# best fillet knife



## iwanashark (Jul 13, 2009)

What's up fisherman! Any advise on a good fillet knife for reds, trout ect.. would be great. Best bang for my buck? Im not greedy with my greenies...


----------



## SpeckReds (Sep 10, 2005)

I have and have had several different ones over the years. Still have not found one that I consider the best. Curious to see posts in this thread. Maybe one I have not tried yet will pop up.


----------



## WillieT (Aug 25, 2010)

Lots of threads on knives you can search. It seems there are a lot that like the Dexters and the Bubba Blades. I bought a Dexter after looking at the threads, but have not had a chance to use it.


----------



## Bocephus (May 30, 2008)

Mundial....used them all, and this one beats them all !

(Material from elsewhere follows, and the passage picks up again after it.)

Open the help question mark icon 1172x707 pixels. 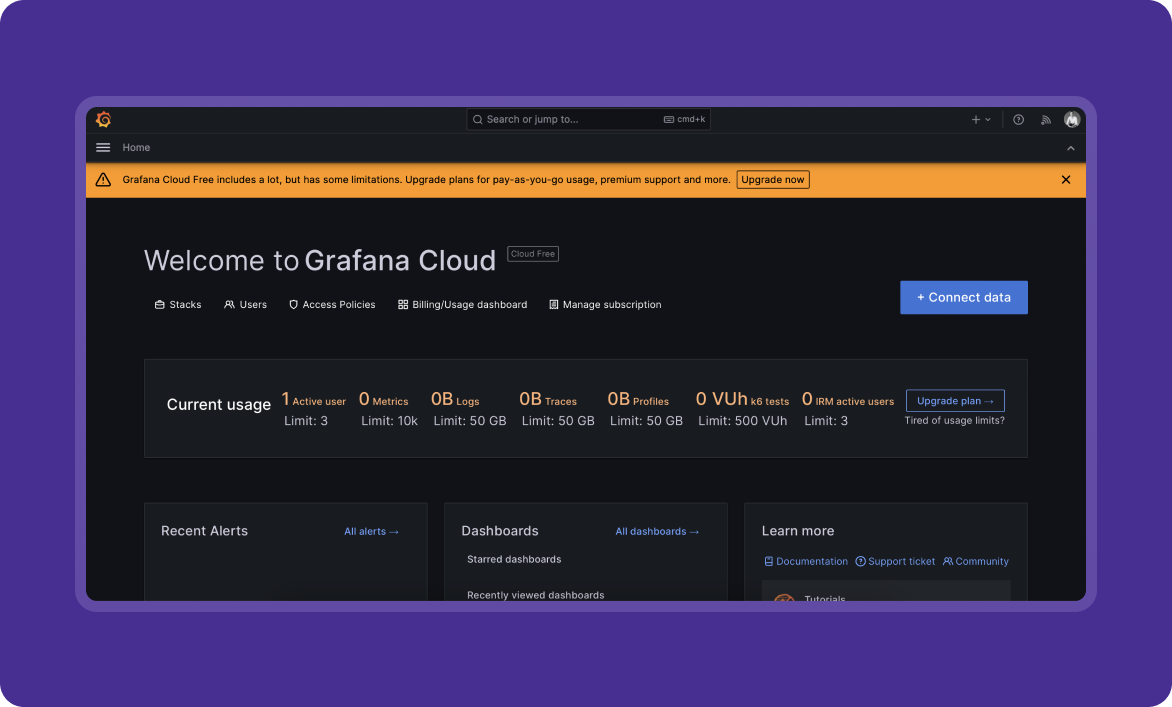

Cut's through a redfish like nothing else !

http://www.amazon.com/Mundial-5621-10-10-Inch-Curved-Micro-Serrated/dp/B000M0G0TI/ref=sr_1_33?ie=UTF8&qid=1383840004&sr=8-33&keywords=mundial+bread+knife


----------



## kcliff (Dec 18, 2004)

I'm liking My bubba BLADE So far. Works very well on red fish. I haven't had a chance to really run it through. I've only cleaned about 30 fish with it. Trout, red and a couple of flounder. It has held its edge as advertised


----------



## matterboy123 (Aug 24, 2011)

I use a Rapala re-chargable knife, it works really well on the big bones on reds and blacks. Then I finish up the skin side with a dexter. The electric tends to leave to much meat on the skin or cuts through it, especially on trout and flounder. My 2 cents.
Tight lines:dance:


----------



## Zeitgeist (Nov 10, 2011)

I have had them all, including Bubba. I will say for the money, Dexter baby!That being said, I have been on many guided trips and the guides always have some obscure old ***** knife that they have used forever. Where do they get those?


----------



## Umpy I (Jul 23, 2013)

I have a Cutco that my wife bought me at a kitchen party. The scabbard has a sharpening hone on the back, converts to skinning pliers if needed, and the edge is garanteed by cutco for the like of the blade. I only use mine for trim work after the electric gets done, an only hit the hone occasionally. Never had to send it back to cutco.


----------



## DPFISHERMAN (Jun 6, 2011)

I like to use my Dexter(s)......


----------



## 3RD GULFCOAST (Jul 11, 2012)

I have tried a lot of different ones over the years including electric. Got the three knife set from Bubba Blades last year and love em. Done Red's, Trout, and Flounder and have had no problems. My two cents.:texasflag


----------



## Yellow.mouth (May 10, 2013)

I have several i use regularly, but my go to is now my cutco. I was never a believer in those, but i fully recommend their fillet knife. I think i paid $60, but it is the sharpest knife i own and has a liketime warranty. The removable blade is also a big plus for easy cleaning. For flounder, i use the very small parring knives, an old trick my dad taught me: more control when opening them up for stuffing/ baking and for doing the lateral line cut when filleting.


----------



## cajunfisherman409 (Jul 3, 2013)

I use the cutco and love it. I keep it on me while wade fishing and have never had a problem with corrosion. I like the way the blade size can be easily changed.


----------



## boltmaster (Aug 16, 2011)

As long as it is razor sharp...i am not to particular on the brand.


----------



## MRDEJ (Jul 13, 2011)

Cutco! Lifetime warranty! They sharpen or replace for free. I've never cleaned a red with it, but it slices through trout and flounder very easily!

Moe


----------



## Hornsfan76 (Nov 13, 2011)

I recently bought a mundial micro serrated bread knife. I know it sounds funny, but this thing will tear through a big red with very little effort. Don't try cleaning a trout with it though. I got mine on amazon for about 18 bucks.


----------



## Drundel (Feb 6, 2006)

I have a couple of different styles for depending how and what I'm cleaning. If filleting flounder, I have a very flexible mundial. If de-boning them the cajun method, a long skinny dexter russell. For trout, just about any fillet works fine. For reds, a bread knife or a beef skinner work well.


----------



## KEN KERLEY (Nov 13, 2006)

I agree with Cutco.


----------



## Blk Jck 224 (Oct 16, 2009)

Loverboy got me a Kershaw a few years back for Christmas....best I have ever owned.


----------



## big22 (Jul 11, 2012)

another cutco user, best knife I have used and the local rep will come to your house and sharpen for free anytime you want and cant beat the warranty.


----------



## Category6 (Nov 21, 2007)

big22 said:


> another cutco user, best knife I have used and the local rep will come to your house and sharpen for free anytime you want and cant beat the warranty.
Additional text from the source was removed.